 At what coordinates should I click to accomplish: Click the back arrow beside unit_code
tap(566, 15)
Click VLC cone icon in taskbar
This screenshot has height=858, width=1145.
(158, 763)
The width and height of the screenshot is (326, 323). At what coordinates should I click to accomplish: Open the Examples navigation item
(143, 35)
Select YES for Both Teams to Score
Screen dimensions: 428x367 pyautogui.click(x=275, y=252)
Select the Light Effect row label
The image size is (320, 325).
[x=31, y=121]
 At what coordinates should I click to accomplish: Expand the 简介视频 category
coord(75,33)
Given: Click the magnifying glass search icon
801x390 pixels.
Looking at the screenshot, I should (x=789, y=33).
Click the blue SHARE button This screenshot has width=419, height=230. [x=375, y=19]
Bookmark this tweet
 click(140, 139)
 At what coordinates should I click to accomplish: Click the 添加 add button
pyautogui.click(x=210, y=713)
· · · ·
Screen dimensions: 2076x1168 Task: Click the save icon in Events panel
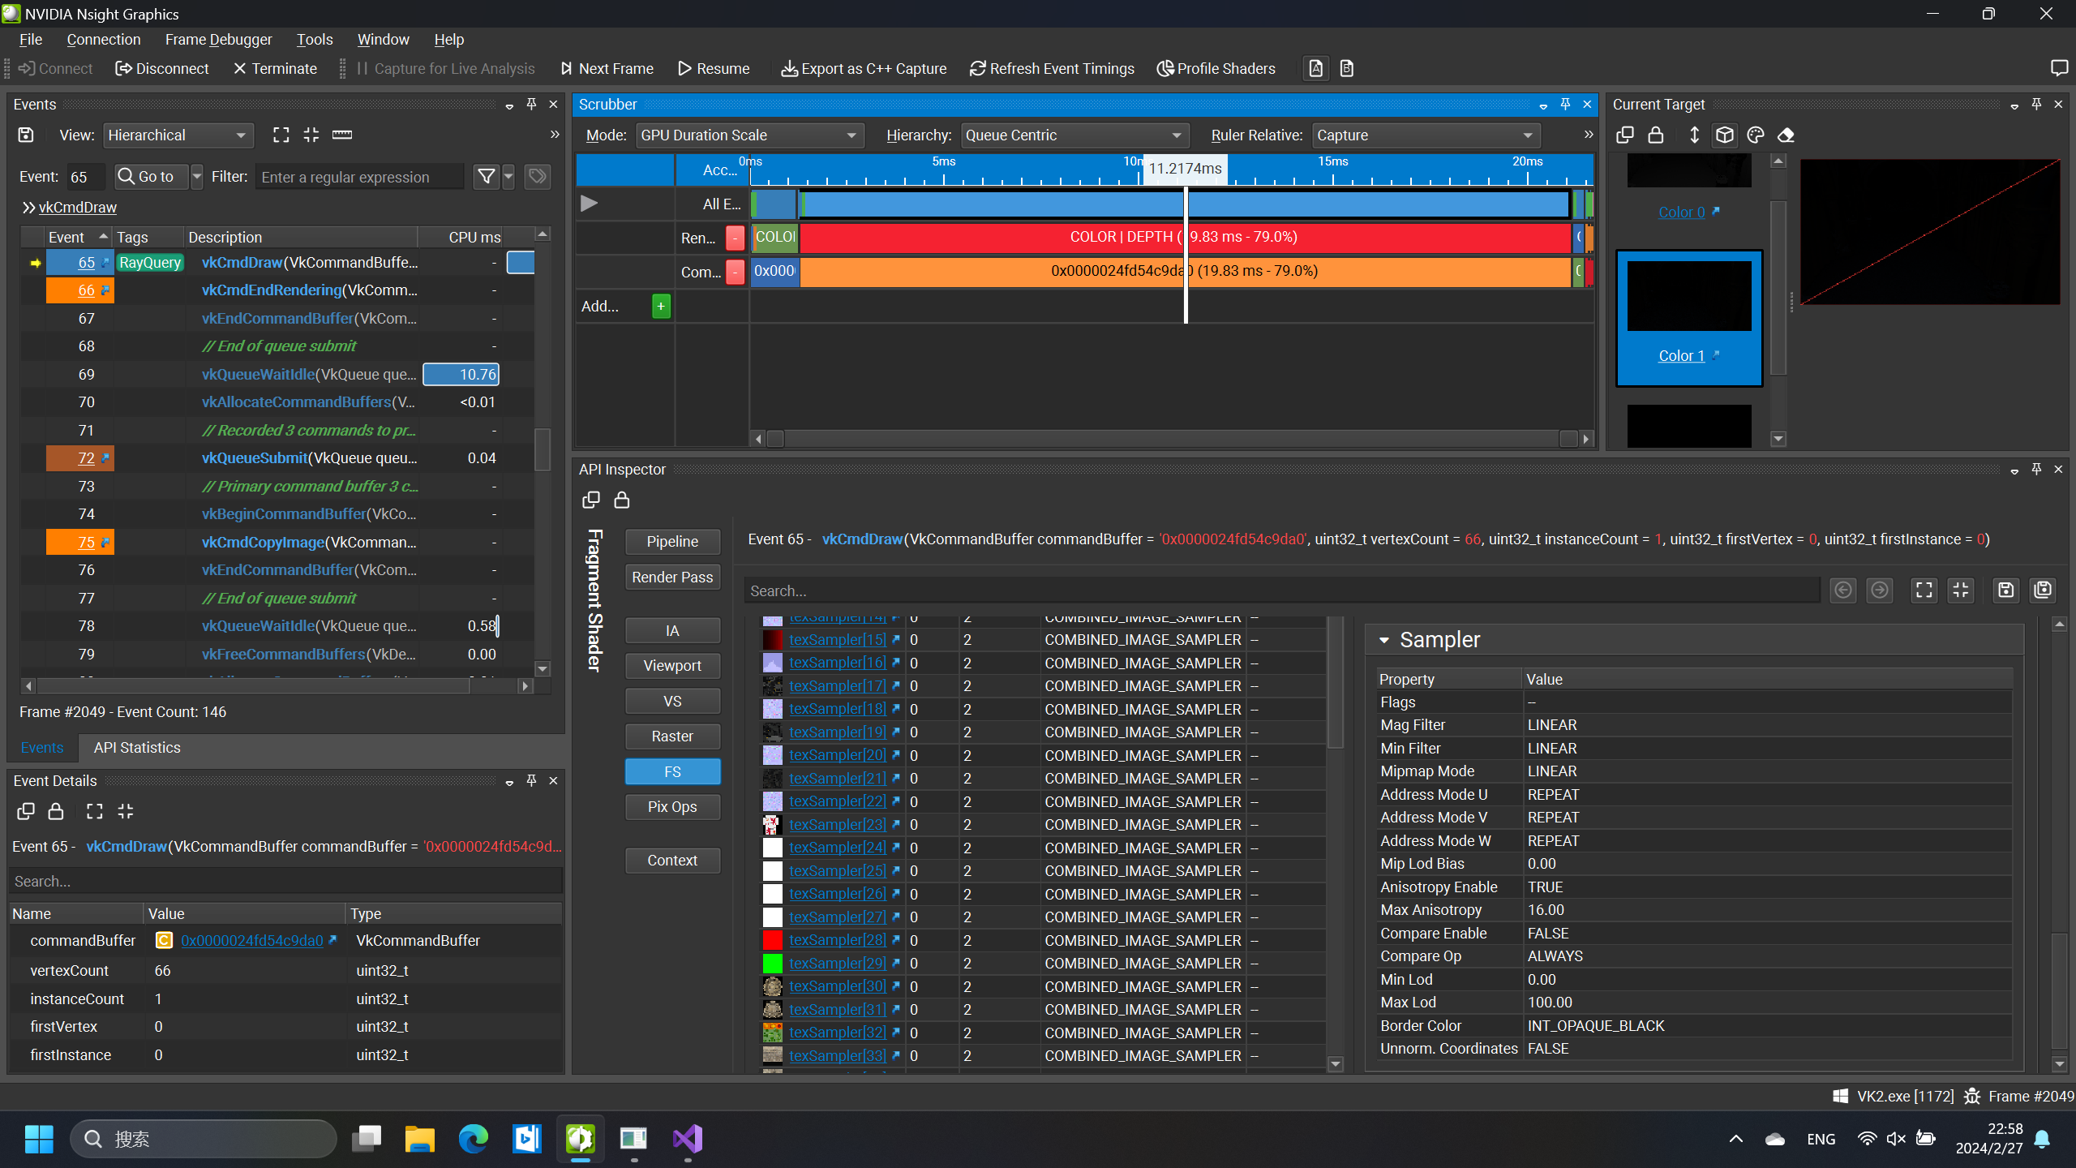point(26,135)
· · · ·
Pick out each line of the records that contains the word "accomplish", and copy those lines.

 At what coordinates should I click to accomplish: Click the back arrow beside unit_code
The width and height of the screenshot is (326, 323). At what coordinates should I click to accomplish: Open the Examples navigation item
 At what coordinates should I click to accomplish: Expand the 简介视频 category
 At what coordinates should I click to accomplish: Click the 添加 add button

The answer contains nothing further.